# Informal Test Results: Corbon .45 Colt 225-gr. DPX +P....



## Stephen A. Camp (May 9, 2006)

Hello. I got the opportunity to try one of the newest versions of ammunition for this fine old revolver round.









_The only revolver I have that is chambered for .45 Colt is this S&W Mountain Gun and it was used for my informal tests._

In a nutshell, this stuff expanded very consistently and penetrated well in super-saturated newsprint.









_The DPX's average penetration depth in the "wetpack" was 8". Mike Shovel at Corbon advises that in the gold standard of expansion media (10% ballistic gelatin), that this bullet penetrated roughly 15" after punching through 4 layers of denim. On the left is the DPX. On the right is Corbon's 200-gr. JHP +P, which uses a Sierra hollow point._

The DPX lost virtually no weight in the newsprint and expansion was most consistent. The average expansion characteristics shook out at 0.879 x 0.867 x 0.614" tall.

Accuracy at both 15 and 25 yards was more than acceptable; in fact, it was quite accurate and capable of better grouping than I am shooting from a rest.
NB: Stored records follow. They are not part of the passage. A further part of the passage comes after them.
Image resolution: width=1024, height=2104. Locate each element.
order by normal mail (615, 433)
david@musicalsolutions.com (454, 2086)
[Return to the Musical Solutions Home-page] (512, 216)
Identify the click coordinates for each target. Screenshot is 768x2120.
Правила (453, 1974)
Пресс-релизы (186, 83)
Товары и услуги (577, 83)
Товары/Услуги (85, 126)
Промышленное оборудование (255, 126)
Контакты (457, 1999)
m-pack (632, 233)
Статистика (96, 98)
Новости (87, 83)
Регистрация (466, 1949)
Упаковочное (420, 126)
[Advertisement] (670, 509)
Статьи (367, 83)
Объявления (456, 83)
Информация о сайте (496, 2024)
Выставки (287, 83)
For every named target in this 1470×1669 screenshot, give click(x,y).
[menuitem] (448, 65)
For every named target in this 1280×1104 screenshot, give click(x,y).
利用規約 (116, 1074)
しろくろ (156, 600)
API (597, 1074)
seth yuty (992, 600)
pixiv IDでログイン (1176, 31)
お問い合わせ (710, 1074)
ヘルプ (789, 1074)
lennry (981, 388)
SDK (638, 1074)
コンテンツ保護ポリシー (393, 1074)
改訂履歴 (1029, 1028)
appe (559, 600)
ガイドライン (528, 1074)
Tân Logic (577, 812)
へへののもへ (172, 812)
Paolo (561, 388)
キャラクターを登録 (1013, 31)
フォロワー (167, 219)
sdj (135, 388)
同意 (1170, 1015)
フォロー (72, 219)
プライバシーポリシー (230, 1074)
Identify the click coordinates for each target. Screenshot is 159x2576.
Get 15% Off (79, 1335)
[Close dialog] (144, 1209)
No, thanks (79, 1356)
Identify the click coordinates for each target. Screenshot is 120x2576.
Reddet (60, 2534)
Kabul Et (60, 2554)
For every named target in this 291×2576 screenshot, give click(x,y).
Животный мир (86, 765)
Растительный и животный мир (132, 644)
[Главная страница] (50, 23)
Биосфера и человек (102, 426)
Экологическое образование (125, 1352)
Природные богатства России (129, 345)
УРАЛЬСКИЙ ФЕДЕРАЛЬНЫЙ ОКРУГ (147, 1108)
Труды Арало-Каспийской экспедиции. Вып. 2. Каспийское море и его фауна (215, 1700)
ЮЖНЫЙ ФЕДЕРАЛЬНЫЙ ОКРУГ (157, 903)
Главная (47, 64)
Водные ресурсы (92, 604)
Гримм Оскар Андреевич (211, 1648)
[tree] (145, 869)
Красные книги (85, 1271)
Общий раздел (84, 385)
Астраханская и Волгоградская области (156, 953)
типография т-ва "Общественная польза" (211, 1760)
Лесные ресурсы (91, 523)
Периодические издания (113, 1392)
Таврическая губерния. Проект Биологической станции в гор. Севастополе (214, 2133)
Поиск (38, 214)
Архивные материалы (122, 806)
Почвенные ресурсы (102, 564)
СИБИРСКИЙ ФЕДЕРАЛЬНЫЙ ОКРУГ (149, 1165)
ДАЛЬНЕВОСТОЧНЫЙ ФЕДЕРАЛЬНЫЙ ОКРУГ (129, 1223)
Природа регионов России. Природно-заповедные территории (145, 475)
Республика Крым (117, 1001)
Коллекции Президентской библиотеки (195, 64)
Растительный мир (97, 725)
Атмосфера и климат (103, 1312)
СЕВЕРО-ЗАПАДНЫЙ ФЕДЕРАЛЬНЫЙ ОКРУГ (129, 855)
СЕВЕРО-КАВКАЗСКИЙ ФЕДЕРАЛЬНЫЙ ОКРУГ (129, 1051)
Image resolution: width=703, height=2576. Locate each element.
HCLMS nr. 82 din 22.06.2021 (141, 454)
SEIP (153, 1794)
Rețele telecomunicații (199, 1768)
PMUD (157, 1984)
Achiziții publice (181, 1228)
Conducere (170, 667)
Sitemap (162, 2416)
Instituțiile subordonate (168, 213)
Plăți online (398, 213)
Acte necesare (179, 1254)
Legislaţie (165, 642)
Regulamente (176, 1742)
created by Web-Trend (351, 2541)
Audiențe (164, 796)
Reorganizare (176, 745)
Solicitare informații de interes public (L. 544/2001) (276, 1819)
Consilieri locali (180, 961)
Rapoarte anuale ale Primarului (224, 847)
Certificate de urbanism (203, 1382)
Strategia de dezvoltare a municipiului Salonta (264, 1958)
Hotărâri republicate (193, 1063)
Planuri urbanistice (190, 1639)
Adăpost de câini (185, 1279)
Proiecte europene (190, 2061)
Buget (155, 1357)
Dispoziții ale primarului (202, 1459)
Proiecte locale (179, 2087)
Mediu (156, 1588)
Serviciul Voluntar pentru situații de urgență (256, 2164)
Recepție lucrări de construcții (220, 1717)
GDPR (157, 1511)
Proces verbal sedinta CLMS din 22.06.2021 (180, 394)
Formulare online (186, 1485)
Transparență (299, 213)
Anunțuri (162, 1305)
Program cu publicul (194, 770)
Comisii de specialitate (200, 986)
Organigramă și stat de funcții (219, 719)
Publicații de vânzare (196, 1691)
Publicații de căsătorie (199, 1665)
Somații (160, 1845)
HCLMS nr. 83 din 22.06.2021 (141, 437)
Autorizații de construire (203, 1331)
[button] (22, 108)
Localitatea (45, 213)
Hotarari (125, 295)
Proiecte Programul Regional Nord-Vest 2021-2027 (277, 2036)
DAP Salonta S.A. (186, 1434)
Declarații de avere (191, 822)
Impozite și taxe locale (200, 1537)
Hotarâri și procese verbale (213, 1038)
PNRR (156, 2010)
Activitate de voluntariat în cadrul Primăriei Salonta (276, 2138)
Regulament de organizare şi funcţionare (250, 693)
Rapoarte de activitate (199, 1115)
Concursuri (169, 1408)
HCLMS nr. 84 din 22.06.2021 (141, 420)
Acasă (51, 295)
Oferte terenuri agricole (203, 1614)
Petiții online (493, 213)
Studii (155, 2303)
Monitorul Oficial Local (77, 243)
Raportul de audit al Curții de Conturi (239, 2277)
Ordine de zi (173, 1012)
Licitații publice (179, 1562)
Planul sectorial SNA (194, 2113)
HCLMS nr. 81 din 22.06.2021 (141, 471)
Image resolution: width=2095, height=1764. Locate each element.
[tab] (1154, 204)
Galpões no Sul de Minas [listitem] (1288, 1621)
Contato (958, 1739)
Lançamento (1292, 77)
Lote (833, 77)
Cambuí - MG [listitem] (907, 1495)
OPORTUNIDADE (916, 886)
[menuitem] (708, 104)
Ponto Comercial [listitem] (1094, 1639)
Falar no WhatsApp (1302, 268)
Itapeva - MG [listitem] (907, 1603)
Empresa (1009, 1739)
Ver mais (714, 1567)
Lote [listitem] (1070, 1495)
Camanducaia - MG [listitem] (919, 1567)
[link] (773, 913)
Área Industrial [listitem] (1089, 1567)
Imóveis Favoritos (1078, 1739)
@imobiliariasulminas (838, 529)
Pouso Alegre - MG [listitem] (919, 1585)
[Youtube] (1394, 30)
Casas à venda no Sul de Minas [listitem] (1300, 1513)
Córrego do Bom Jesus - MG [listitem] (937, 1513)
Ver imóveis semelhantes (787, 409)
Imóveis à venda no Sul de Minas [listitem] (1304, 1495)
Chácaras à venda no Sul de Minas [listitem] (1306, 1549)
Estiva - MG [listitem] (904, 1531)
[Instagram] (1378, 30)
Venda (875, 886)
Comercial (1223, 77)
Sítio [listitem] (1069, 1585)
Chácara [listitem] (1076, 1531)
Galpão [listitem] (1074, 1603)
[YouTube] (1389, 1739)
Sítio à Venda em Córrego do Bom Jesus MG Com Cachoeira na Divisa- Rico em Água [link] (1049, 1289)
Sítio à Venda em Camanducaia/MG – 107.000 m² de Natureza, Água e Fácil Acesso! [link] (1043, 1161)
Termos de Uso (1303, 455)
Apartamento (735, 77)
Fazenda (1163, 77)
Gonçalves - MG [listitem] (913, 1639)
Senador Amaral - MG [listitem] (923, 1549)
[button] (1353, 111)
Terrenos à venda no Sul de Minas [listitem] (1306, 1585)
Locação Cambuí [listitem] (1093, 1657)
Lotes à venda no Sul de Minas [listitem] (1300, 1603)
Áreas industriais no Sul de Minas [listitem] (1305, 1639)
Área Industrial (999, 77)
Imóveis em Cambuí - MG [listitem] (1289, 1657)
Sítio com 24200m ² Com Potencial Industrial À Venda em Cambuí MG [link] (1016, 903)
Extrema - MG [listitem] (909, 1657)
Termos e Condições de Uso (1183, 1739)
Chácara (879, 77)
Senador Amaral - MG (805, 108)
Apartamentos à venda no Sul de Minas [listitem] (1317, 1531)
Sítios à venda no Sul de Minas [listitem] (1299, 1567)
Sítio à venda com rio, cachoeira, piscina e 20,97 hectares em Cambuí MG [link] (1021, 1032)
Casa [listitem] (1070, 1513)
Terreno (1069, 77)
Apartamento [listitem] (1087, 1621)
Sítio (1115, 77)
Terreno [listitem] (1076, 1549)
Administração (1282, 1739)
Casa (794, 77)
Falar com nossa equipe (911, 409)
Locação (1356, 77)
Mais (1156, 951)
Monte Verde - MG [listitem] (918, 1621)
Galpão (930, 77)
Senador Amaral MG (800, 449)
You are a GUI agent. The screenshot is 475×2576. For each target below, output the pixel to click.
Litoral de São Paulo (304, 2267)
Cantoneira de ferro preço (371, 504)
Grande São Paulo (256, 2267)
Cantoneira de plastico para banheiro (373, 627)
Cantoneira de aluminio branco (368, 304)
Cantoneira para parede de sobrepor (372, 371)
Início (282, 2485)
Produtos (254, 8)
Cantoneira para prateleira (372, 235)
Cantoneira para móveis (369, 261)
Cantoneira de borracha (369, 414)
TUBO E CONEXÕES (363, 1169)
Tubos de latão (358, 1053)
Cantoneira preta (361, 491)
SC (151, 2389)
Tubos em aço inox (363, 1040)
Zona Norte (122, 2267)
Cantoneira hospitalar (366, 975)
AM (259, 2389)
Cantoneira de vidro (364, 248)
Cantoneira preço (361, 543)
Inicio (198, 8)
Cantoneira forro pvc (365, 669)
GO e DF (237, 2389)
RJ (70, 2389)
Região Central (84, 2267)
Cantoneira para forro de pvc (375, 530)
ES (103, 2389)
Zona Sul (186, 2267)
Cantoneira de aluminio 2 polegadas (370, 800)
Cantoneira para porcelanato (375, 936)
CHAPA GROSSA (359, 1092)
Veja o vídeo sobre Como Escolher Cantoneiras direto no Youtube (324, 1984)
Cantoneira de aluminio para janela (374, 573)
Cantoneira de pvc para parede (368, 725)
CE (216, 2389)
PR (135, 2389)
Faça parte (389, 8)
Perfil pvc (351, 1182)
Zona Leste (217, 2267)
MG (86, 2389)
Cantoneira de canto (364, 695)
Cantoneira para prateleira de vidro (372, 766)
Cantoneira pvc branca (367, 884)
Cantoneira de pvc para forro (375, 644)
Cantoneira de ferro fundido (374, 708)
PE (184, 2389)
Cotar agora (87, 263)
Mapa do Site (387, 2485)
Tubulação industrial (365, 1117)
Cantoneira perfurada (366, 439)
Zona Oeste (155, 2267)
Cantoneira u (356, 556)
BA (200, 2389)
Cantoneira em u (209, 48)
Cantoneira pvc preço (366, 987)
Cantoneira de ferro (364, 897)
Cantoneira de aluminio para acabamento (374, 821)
For those interested in a more detailed report and a look at Corbon's conventional 200-gr. JHP +P in this caliber and how it compares to the DPX, here's a link:

http://www.hipowersandhandguns.com/Corbon 45 Colt DPX Test.htm

Best.


----------



## Hal8000 (May 8, 2006)

Wow! It sure looks like it would hurt! ;-) Nice pictures too... Always wanted one of them Mountain guns...


----------